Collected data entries
#####

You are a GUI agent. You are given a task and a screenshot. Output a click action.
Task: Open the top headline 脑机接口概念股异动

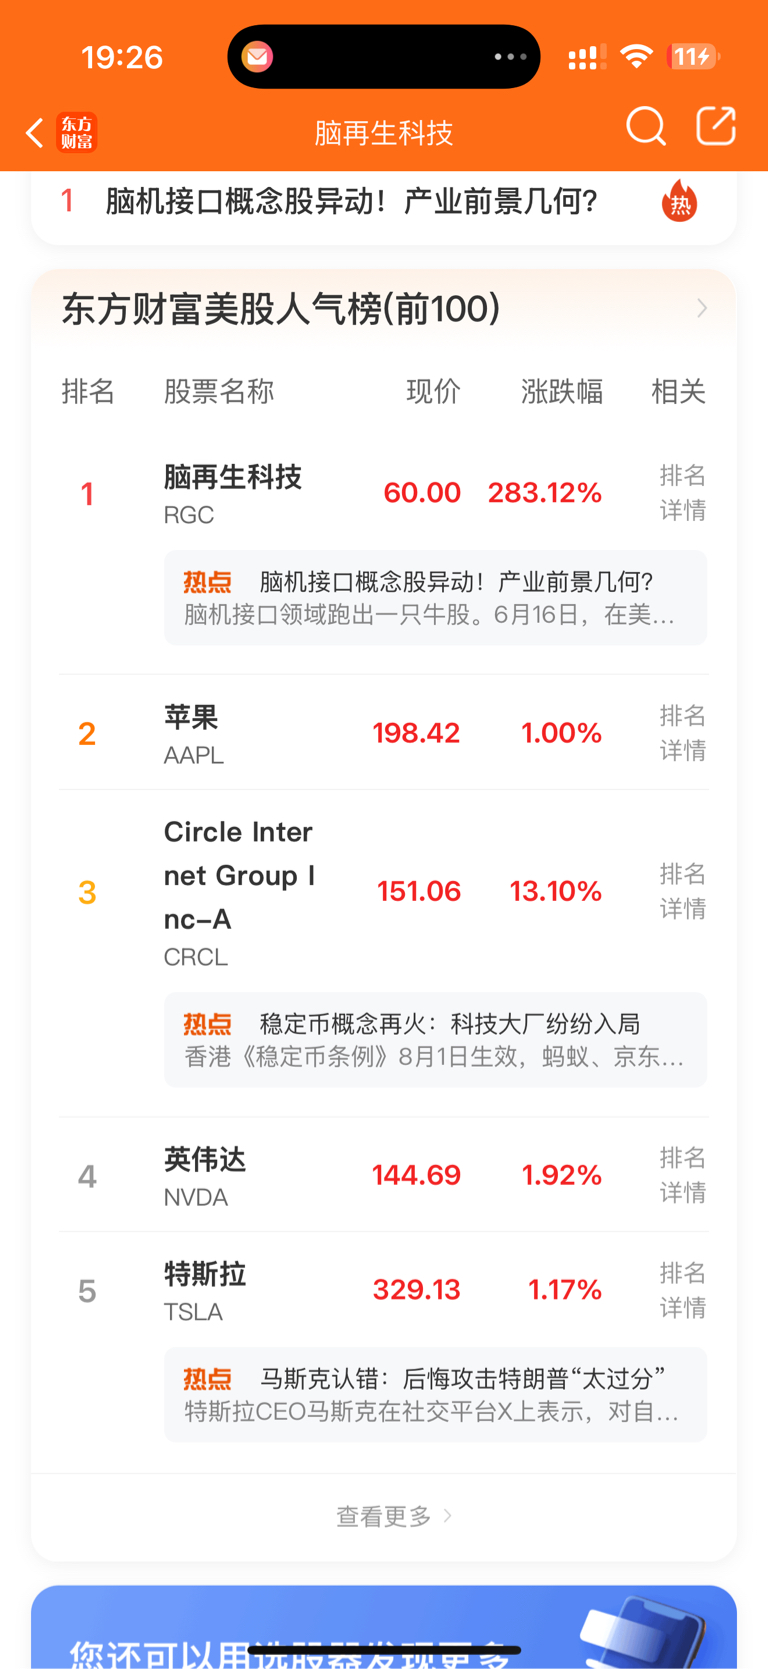[x=352, y=201]
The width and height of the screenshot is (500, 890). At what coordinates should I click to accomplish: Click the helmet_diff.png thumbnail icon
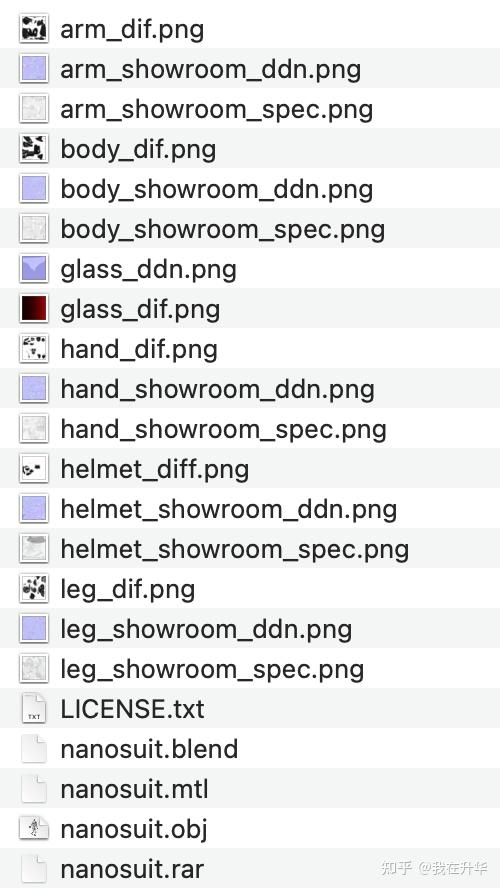(x=33, y=469)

#####

§ Problem details
Repeat exactly the lines from the one containing "Task: Open the top headline 脑机接口概念股异动" through the last line of the records above, both included, and leave out the pictures.

§ Solution
Task: Open the top headline 脑机接口概念股异动

[x=352, y=201]
The width and height of the screenshot is (500, 890). At what coordinates should I click to accomplish: Click the helmet_diff.png thumbnail icon
(x=33, y=469)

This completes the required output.